MATERIAL SUPPLIED:
-=-=-

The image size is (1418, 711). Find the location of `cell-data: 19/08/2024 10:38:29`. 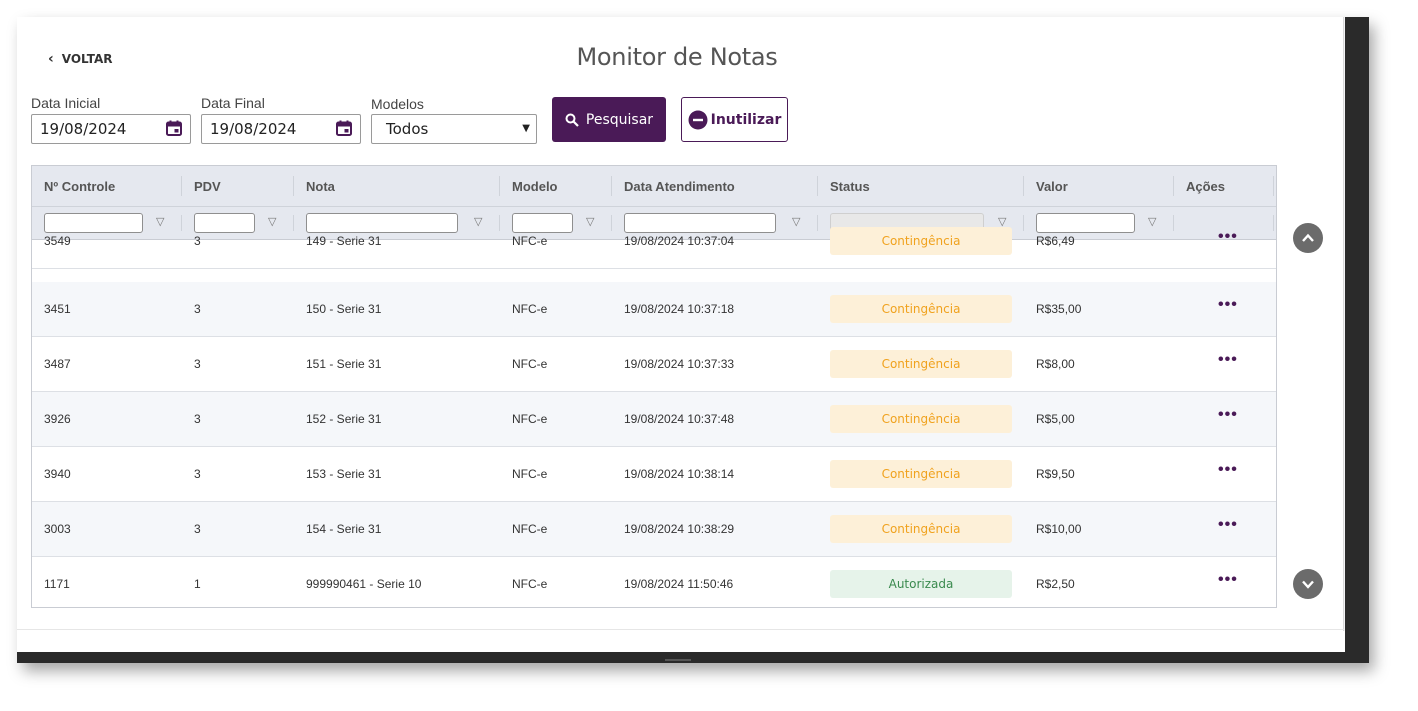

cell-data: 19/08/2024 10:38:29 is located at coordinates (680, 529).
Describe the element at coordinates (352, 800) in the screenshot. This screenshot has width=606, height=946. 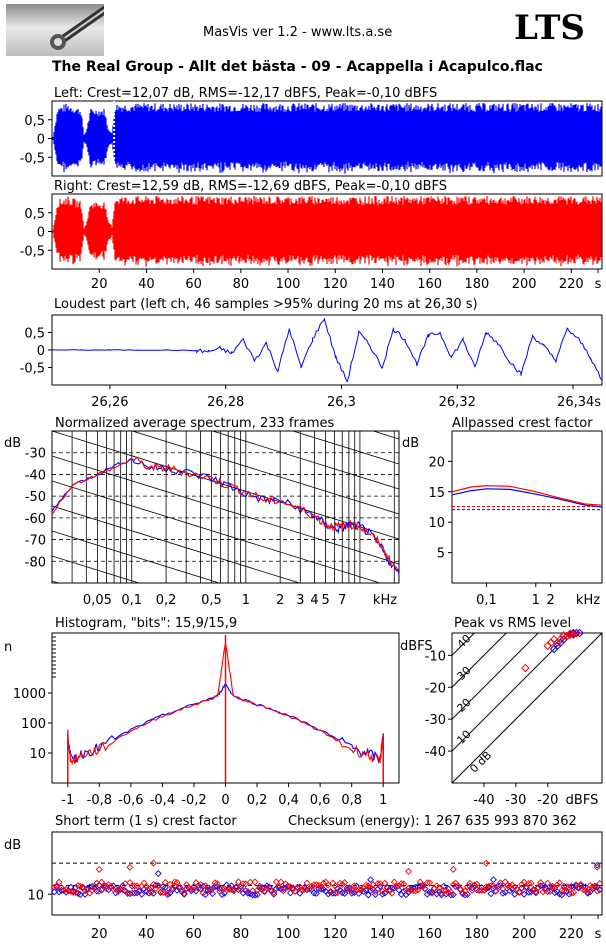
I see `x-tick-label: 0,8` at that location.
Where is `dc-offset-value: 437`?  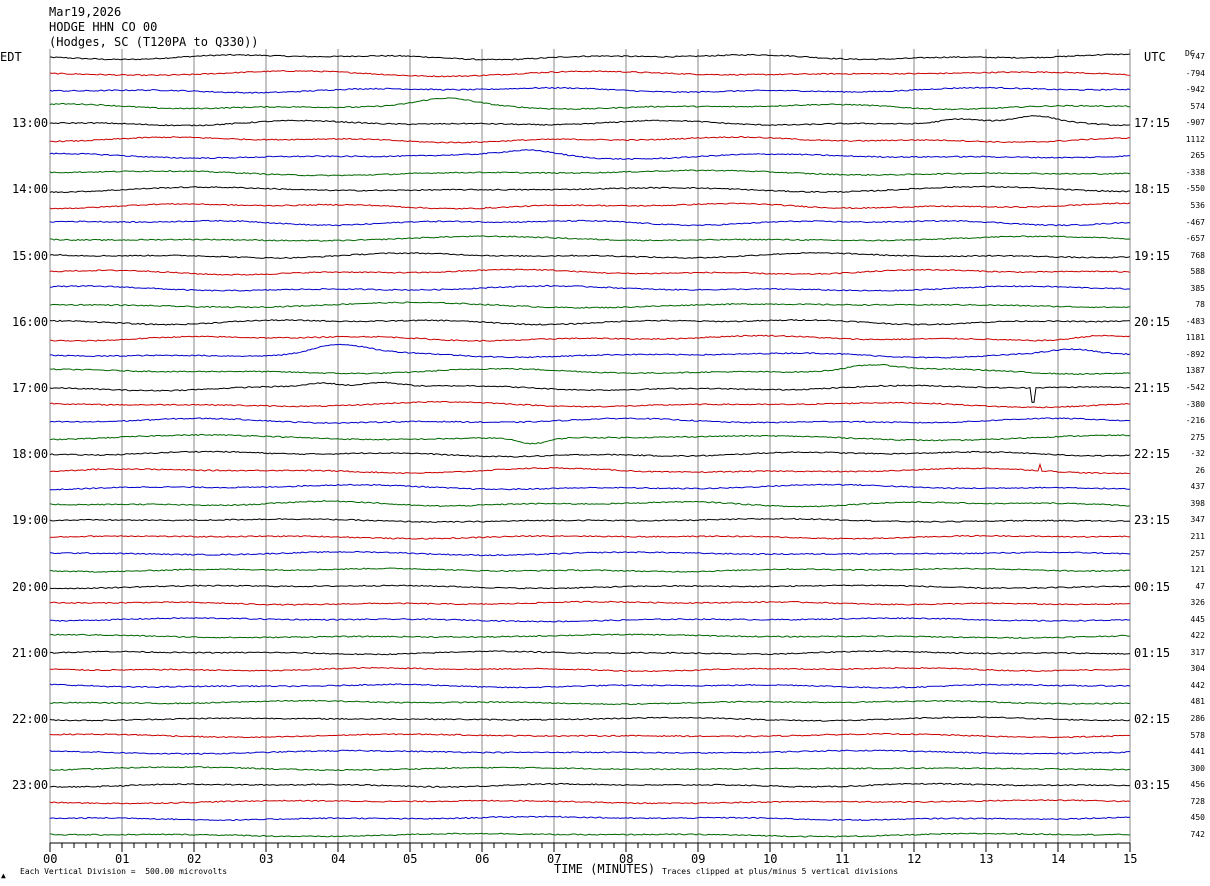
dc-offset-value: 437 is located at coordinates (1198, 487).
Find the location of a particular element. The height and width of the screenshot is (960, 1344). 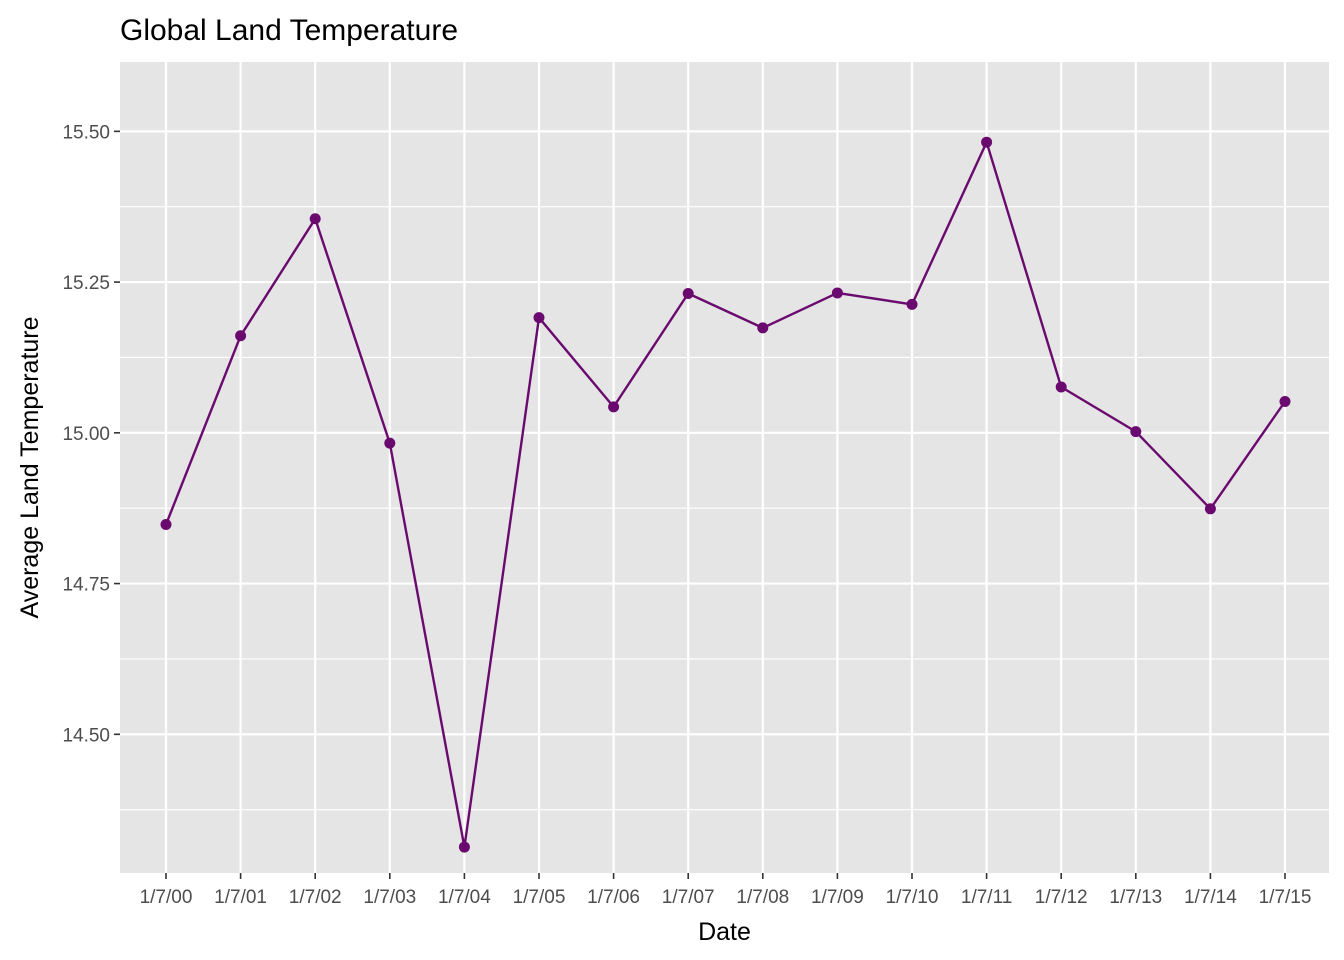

-=-=-

ACTIVITY: Please rewrite all of the material above, changing "screenshot" to "screen capture" and keeping everything else as it is. Omit the pictures.

YOUR SOLUTION:
The image size is (1418, 711). Find the location of `cell-data: 19/08/2024 10:38:29`. 

cell-data: 19/08/2024 10:38:29 is located at coordinates (680, 529).
Describe the element at coordinates (352, 800) in the screen capture. This screen capture has width=606, height=946. 
I see `x-tick-label: 0,8` at that location.
Where is `dc-offset-value: 437`?  
dc-offset-value: 437 is located at coordinates (1198, 487).
Find the location of a particular element. The height and width of the screen capture is (960, 1344). 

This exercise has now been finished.